Work to be completed —
Filter the lines below, keeping each one that holds "sidebar".

Source data:
# # # #

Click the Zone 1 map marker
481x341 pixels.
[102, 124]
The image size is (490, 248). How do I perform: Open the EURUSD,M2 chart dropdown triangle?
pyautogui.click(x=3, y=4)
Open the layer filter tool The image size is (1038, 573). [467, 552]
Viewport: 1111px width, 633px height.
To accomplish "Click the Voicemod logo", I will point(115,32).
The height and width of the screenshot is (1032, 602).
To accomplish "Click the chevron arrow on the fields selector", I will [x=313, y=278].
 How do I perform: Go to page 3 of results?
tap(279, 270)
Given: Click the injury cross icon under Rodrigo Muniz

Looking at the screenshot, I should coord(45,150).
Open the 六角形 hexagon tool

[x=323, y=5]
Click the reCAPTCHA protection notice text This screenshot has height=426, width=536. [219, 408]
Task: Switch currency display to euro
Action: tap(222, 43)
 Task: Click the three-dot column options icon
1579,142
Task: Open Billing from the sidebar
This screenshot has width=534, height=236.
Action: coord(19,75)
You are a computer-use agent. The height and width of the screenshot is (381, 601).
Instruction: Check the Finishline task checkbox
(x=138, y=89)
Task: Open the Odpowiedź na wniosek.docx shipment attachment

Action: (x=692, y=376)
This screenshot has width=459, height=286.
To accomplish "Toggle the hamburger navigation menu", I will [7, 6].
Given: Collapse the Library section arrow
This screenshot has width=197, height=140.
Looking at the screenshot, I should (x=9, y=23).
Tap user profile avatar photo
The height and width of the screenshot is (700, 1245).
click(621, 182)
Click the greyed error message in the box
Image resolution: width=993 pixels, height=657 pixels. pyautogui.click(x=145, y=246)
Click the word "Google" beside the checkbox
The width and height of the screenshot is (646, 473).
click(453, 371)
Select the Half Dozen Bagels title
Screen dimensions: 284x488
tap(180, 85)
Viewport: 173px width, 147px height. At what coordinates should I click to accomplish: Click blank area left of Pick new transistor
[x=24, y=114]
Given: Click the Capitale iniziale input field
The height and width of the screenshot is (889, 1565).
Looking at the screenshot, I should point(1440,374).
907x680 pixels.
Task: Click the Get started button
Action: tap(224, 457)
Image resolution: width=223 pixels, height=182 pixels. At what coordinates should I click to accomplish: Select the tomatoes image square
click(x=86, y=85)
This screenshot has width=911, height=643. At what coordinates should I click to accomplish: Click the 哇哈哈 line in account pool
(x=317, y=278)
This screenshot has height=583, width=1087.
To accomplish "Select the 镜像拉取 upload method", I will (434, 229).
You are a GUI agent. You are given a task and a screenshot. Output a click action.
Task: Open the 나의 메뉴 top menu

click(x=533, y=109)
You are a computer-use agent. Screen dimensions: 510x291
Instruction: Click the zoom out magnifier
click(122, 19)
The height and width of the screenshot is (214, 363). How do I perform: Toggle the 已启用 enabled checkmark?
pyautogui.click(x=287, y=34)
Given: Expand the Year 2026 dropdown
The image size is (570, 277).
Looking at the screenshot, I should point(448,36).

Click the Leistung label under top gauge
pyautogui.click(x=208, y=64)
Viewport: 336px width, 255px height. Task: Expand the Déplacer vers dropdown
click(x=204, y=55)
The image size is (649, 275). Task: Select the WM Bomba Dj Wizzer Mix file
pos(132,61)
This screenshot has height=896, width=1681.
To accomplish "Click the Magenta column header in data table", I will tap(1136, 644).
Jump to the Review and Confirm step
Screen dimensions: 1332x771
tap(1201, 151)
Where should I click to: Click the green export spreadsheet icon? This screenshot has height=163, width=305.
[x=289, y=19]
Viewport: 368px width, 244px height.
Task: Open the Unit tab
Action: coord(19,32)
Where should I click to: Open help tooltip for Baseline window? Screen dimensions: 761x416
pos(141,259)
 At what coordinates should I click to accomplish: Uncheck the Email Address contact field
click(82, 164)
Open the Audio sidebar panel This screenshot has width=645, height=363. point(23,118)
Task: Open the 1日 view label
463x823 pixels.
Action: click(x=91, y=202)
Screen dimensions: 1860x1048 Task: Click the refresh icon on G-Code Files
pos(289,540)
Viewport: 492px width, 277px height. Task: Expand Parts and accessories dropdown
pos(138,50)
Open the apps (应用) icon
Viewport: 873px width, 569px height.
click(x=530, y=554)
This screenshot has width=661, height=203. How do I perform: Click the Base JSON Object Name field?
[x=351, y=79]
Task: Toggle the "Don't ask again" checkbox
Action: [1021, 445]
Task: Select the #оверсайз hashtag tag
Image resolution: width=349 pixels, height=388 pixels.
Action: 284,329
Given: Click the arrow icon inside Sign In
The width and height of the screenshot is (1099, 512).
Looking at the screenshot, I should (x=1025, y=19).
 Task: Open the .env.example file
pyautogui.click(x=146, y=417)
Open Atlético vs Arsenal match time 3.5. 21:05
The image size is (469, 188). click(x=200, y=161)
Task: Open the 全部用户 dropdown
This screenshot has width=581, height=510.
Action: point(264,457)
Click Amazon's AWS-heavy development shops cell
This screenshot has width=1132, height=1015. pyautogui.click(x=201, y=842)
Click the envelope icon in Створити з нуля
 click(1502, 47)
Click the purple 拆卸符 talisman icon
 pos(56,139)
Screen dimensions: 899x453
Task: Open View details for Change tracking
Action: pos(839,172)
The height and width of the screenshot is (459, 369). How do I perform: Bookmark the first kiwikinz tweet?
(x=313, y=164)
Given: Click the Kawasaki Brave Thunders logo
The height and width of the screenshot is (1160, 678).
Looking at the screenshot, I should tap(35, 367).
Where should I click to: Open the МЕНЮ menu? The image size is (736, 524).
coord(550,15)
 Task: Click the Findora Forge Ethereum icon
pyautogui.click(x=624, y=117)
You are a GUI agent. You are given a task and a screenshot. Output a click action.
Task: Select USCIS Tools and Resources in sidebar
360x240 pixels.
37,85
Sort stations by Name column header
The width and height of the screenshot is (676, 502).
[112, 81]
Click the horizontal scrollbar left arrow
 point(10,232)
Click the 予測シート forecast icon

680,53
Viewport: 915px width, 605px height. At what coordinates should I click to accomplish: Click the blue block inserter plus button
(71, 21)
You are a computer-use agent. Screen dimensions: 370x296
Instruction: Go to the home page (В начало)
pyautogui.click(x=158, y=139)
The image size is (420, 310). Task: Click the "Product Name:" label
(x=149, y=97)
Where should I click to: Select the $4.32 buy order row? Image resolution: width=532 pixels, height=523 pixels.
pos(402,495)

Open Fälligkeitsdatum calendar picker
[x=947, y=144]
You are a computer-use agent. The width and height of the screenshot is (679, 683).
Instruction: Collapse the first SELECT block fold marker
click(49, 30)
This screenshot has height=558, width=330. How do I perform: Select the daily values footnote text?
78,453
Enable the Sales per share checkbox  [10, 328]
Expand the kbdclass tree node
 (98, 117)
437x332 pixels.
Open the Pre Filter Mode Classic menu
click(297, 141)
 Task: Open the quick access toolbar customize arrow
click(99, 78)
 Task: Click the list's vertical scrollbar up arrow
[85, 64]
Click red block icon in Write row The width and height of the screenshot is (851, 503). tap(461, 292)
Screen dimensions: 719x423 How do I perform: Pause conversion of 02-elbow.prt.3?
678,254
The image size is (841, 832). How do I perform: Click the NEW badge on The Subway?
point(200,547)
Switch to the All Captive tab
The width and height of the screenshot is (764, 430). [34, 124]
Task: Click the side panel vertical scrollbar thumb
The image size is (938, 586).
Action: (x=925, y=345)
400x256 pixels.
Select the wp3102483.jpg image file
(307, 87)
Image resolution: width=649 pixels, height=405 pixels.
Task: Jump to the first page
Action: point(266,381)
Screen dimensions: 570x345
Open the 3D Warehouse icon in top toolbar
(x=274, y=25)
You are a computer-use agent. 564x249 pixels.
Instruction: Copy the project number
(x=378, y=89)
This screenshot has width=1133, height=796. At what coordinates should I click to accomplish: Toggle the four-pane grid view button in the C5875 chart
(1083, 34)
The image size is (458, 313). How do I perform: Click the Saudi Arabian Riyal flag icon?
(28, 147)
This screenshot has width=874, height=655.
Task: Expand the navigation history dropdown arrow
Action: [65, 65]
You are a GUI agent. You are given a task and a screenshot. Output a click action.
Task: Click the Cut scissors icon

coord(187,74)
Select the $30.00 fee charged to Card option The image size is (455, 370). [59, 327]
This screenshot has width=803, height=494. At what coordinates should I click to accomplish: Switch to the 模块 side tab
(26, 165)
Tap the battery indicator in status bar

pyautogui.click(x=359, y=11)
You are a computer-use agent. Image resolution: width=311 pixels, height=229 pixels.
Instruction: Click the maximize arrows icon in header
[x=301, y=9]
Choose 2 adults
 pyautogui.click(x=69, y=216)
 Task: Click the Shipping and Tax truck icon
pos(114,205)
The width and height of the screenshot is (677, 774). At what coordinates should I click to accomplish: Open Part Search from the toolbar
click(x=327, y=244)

# # # #

Solution —
Task: Open Billing from the sidebar
Open the Audio sidebar panel This screenshot has width=645, height=363. point(23,118)
Task: Select USCIS Tools and Resources in sidebar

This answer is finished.